BEGIN RAW RECORDS

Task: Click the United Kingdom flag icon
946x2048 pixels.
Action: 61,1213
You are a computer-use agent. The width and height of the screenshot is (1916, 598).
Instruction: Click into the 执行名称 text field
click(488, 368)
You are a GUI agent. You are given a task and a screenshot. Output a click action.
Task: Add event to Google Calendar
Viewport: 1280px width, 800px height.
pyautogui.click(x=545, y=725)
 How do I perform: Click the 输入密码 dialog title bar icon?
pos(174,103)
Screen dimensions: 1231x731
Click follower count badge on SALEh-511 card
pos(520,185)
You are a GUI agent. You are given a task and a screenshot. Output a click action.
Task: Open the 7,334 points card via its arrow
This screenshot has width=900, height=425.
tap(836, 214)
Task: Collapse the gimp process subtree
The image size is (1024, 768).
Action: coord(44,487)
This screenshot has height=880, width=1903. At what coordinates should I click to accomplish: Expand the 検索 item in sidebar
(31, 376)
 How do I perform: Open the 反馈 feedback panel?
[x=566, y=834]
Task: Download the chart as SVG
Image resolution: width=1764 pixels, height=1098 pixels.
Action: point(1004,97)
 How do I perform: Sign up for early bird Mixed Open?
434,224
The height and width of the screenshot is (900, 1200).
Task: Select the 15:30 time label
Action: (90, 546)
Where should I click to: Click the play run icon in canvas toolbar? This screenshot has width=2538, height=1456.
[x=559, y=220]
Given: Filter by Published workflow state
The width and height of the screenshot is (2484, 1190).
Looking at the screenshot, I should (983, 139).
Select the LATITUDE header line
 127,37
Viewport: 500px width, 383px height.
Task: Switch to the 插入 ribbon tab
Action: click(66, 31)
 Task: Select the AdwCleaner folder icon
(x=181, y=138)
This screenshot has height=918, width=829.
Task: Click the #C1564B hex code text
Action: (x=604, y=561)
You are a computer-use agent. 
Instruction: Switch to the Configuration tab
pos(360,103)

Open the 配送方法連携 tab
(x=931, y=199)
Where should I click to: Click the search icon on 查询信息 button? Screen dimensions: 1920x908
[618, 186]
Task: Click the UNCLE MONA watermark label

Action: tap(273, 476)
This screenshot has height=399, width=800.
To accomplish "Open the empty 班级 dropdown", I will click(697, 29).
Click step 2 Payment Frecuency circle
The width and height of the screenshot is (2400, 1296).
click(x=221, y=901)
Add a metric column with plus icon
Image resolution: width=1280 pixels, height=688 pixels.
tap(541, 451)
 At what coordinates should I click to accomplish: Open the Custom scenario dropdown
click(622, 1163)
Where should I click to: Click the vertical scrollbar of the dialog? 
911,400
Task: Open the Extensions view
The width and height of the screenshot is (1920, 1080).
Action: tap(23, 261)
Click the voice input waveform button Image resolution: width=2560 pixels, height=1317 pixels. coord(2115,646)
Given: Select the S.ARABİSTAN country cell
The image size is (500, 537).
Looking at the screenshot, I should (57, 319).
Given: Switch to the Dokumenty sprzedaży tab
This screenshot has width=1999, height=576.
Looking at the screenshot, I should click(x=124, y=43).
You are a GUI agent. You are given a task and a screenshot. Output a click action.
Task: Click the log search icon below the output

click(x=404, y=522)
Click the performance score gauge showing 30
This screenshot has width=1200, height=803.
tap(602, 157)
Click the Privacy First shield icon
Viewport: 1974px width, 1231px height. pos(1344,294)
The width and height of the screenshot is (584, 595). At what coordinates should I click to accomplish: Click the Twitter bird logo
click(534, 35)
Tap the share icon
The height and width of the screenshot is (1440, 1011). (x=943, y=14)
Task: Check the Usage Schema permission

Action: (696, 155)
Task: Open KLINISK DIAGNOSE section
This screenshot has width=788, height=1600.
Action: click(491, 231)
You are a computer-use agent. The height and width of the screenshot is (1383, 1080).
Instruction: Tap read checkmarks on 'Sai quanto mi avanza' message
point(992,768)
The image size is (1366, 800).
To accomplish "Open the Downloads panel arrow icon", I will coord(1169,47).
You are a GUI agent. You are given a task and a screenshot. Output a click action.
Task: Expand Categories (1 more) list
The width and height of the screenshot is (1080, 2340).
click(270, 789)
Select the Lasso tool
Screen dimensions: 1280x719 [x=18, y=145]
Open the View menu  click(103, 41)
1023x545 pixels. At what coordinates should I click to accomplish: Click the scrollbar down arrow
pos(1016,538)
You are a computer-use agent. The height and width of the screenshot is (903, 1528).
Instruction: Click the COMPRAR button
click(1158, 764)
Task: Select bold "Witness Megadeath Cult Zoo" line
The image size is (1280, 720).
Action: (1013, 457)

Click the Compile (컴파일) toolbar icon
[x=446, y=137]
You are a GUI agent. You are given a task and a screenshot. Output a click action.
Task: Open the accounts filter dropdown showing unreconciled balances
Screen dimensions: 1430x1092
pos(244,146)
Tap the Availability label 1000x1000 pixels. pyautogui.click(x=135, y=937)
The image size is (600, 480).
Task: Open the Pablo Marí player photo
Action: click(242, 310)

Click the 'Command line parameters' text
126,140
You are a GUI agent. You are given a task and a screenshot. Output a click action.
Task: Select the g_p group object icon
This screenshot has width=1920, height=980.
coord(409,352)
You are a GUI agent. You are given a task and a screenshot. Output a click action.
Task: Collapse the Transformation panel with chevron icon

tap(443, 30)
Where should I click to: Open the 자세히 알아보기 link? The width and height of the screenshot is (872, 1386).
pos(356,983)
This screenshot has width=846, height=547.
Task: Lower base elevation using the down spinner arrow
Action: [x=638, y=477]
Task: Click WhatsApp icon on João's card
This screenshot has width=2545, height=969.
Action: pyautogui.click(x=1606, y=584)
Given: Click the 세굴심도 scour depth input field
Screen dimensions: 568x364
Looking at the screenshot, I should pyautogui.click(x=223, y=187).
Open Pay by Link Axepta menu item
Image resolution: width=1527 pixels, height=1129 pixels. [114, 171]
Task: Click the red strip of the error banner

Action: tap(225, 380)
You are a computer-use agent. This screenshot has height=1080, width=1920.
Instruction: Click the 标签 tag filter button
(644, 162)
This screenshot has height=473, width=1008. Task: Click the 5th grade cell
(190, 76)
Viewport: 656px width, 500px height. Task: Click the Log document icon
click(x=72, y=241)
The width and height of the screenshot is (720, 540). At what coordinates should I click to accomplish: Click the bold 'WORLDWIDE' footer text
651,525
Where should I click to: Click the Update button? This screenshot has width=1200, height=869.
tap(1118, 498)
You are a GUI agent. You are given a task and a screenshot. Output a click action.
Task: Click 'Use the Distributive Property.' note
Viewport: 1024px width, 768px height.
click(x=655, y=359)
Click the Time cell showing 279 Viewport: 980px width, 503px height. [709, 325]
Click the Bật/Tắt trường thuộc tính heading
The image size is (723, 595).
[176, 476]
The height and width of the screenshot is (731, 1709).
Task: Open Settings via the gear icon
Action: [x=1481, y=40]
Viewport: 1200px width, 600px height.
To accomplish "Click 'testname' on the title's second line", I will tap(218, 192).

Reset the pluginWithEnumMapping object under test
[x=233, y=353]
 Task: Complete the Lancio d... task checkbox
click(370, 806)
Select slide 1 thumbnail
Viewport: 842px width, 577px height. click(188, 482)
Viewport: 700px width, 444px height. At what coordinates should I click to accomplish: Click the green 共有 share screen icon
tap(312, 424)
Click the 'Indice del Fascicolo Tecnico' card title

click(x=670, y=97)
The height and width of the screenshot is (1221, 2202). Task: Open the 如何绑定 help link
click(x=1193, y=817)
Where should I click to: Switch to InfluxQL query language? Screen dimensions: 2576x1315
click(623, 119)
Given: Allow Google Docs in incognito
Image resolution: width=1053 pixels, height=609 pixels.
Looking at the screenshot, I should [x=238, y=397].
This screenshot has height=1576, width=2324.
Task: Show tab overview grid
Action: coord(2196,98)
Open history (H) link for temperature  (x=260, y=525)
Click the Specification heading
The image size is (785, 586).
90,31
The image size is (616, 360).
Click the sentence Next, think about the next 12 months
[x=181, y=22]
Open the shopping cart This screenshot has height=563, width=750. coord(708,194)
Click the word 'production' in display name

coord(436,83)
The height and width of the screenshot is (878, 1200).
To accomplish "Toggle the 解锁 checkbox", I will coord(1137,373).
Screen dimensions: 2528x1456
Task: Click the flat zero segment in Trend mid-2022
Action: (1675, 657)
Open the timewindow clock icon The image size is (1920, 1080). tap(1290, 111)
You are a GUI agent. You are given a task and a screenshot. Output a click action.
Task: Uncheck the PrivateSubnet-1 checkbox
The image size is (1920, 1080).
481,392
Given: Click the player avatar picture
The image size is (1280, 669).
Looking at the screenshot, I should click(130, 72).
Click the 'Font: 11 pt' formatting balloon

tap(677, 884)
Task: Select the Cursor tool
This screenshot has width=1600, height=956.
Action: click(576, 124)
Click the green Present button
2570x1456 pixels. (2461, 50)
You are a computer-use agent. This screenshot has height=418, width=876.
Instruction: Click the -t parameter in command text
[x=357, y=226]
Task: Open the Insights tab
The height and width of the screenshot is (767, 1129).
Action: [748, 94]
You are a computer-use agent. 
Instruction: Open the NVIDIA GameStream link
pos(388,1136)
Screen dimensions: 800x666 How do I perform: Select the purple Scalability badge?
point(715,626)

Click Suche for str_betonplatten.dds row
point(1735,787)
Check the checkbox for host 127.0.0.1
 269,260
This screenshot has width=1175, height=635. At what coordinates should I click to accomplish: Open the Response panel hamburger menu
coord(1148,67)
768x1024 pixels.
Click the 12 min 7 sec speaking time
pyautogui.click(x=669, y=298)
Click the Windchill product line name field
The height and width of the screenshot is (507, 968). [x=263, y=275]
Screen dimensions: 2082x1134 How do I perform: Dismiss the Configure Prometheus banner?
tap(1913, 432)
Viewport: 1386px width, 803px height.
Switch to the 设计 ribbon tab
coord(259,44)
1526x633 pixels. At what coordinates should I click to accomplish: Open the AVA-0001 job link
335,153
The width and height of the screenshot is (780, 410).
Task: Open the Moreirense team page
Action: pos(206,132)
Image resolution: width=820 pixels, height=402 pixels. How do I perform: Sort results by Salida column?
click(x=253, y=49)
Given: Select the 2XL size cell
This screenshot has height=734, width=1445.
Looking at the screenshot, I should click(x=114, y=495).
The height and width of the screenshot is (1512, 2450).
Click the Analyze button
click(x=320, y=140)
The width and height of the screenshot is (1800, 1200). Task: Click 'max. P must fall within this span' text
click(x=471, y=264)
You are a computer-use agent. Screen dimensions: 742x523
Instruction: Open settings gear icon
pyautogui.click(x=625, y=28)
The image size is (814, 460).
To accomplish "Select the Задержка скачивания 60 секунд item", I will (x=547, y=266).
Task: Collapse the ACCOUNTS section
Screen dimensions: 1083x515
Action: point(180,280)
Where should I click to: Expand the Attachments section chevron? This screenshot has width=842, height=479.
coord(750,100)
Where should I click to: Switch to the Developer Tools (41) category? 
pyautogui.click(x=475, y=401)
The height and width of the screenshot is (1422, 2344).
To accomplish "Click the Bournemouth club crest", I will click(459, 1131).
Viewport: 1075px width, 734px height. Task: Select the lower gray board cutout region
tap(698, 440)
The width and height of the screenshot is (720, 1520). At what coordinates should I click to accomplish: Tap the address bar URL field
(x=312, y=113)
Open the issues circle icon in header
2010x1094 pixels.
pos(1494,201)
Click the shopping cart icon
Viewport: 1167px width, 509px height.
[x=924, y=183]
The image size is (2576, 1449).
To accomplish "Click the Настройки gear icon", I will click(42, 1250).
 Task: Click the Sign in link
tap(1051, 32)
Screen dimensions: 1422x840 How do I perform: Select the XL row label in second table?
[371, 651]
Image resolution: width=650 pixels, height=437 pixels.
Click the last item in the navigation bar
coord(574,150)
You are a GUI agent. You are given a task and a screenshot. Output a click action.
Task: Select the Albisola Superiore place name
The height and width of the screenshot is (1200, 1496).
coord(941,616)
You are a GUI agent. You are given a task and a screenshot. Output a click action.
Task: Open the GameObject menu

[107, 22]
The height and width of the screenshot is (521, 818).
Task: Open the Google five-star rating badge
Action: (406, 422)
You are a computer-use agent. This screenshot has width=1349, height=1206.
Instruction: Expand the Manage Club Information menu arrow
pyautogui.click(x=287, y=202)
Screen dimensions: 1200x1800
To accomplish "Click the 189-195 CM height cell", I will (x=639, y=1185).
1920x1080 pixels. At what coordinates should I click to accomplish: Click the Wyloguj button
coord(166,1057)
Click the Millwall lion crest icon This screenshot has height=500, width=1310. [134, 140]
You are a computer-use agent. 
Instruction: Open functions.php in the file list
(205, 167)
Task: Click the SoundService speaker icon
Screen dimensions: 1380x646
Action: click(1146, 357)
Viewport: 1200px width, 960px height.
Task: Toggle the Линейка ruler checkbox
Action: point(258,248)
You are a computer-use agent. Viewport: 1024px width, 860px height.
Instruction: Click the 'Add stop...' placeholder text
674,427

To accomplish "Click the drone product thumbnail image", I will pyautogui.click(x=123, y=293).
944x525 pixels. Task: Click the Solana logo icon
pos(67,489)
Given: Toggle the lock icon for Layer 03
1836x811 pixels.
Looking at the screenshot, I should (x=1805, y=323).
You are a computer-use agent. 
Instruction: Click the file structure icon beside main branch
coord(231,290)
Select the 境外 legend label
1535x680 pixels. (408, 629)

END RAW RECORDS

[EXERCISE]
Copy the rows above word for word, starting at the line containing "Task: Click WhatsApp icon on João's card" and ending at the line containing "tap(312, 424)".

[REPLY]
Task: Click WhatsApp icon on João's card
This screenshot has width=2545, height=969.
Action: pyautogui.click(x=1606, y=584)
Given: Click the 세굴심도 scour depth input field
Screen dimensions: 568x364
Looking at the screenshot, I should pyautogui.click(x=223, y=187).
Open Pay by Link Axepta menu item
Image resolution: width=1527 pixels, height=1129 pixels. [114, 171]
Task: Click the red strip of the error banner

Action: tap(225, 380)
You are a computer-use agent. This screenshot has height=1080, width=1920.
Instruction: Click the 标签 tag filter button
(644, 162)
This screenshot has height=473, width=1008. Task: Click the 5th grade cell
(190, 76)
Viewport: 656px width, 500px height. Task: Click the Log document icon
click(x=72, y=241)
The width and height of the screenshot is (720, 540). At what coordinates should I click to accomplish: Click the bold 'WORLDWIDE' footer text
651,525
Where should I click to: Click the Update button? This screenshot has width=1200, height=869.
tap(1118, 498)
You are a GUI agent. You are given a task and a screenshot. Output a click action.
Task: Click 'Use the Distributive Property.' note
Viewport: 1024px width, 768px height.
click(x=655, y=359)
Click the Time cell showing 279 Viewport: 980px width, 503px height. [709, 325]
Click the Bật/Tắt trường thuộc tính heading
The image size is (723, 595).
[176, 476]
The height and width of the screenshot is (731, 1709).
Task: Open Settings via the gear icon
Action: [x=1481, y=40]
Viewport: 1200px width, 600px height.
To accomplish "Click 'testname' on the title's second line", I will tap(218, 192).

Reset the pluginWithEnumMapping object under test
[x=233, y=353]
 Task: Complete the Lancio d... task checkbox
click(370, 806)
Select slide 1 thumbnail
Viewport: 842px width, 577px height. click(188, 482)
Viewport: 700px width, 444px height. At what coordinates should I click to accomplish: Click the green 共有 share screen icon
tap(312, 424)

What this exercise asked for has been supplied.